She served only a single term on the commission, taking office in 1977, but they were productive years.

She worked to get the juvenile justice center built in Kennewick and to start Ben-Franklin Transit, said Mimi Latta, her friend and part of Utz's financial team at Merrill Lynch.

Utz called herself a "Kennedy Democrat" and was active in work for equal rights for women, Latta said. Her attitude, described by Latta as "live and let live," extended to gay rights when she was asked about the issue during a 1994 campaign for the state Legislature.

Her father, one of 13 children, did not attend school after eighth grade and stressed the importance of education, according to a 1978 Herald article about Utz. Utz, who was born in New York City, graduated from high school at 16 and was in the first class to allow women at the prestigious Wharton school of business at the University of Pennsylvania, Latta said. Utz graduated in three years.

She would earn her master's of business administration at the Joint Center for Graduate Study in Richland.

"I was much impressed that education was not an ornament but that I should put it to use," she told the Herald in 1978.

She moved with her husband and three sons to the Tri-Cities from Pittsburgh in 1970. She joined the League of Women Voters and helped start an Equal Rights Amendment coalition. She would continue to be active in the league for decades and also was a member of the National Organization for Women.
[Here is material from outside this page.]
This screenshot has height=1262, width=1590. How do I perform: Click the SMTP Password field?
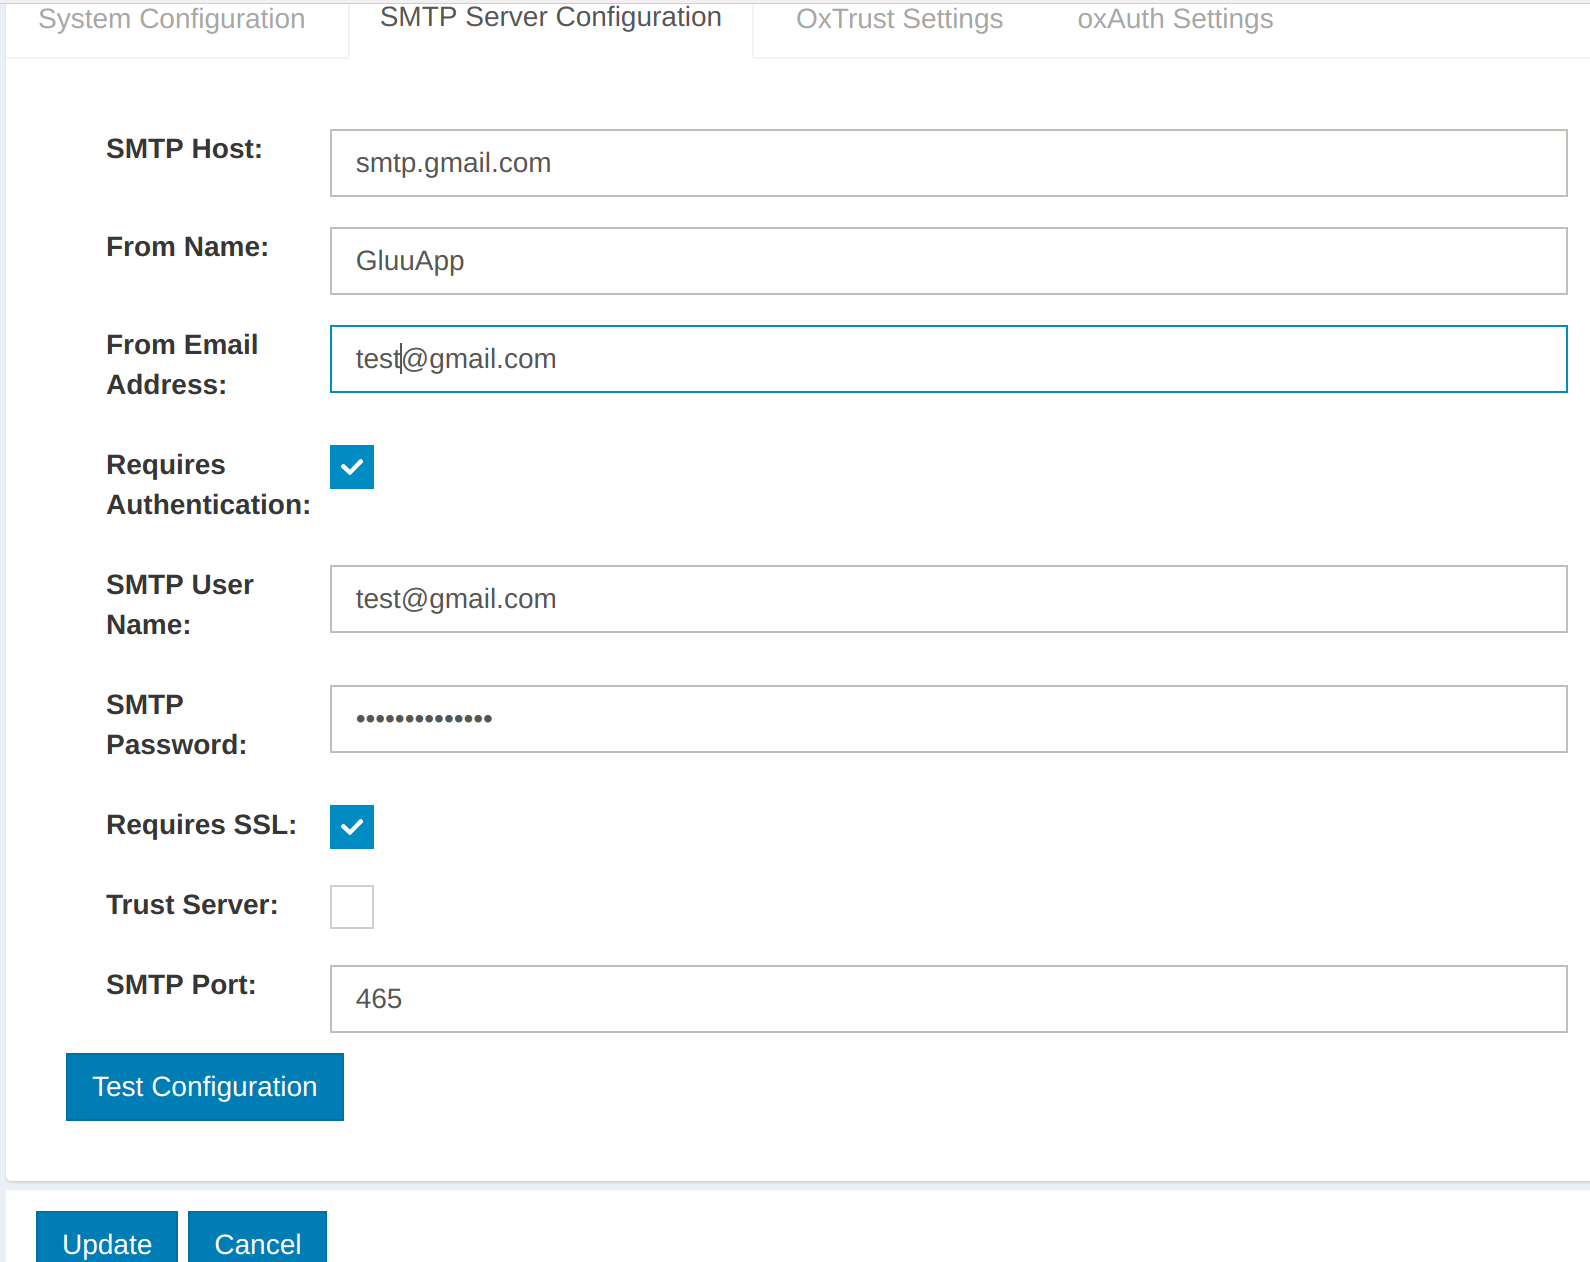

She was defeated by a Republican when she ran for re-election to the county commission after she supported a plan to move the county courthouse from Prosser to the Tri-Cities. She continued to believe the move would benefit the county and argued for moving the county seat when the issue came up again in 2010, writing several Herald letters to the editor.

After leaving the commission, she would work as a financial consultant for Merrill Lynch until her retirement and also would teach micro and macro economics at Columbia Basin College.

At Merrill Lynch, she held business seminars and encouraged women to learn as much as possible about finances, Latta said. Utz also encouraged young women to pursue careers in finance.

She re-entered politics in 1993 as one of the interviewers for the Washington Environmental Political Action Committee, which made endorsements in Richland City Council races. The group was active in efforts to preserve Richland's Columbia Point.

In 1994, she was named as the top pick by the Benton County Democratic Party to fill a vacant seat in the state House, but county commissioners chose Tom Moak for the position.

She ran for another state legislative seat that year, but lost to Shirley Hankins. Among their campaign differences was Utz's support for a bill to give gays the status of a protected minority.

"I would have to vote in a way that I think is equitable without historical and social background," Utz said then. "You have to realize there is a life after politics."

"She always was ahead of her time," Latta said.

Utz held leadership positions in her church All Saints' Episcopal Church in Richland. Services will be held there at 1 p.m. March 23.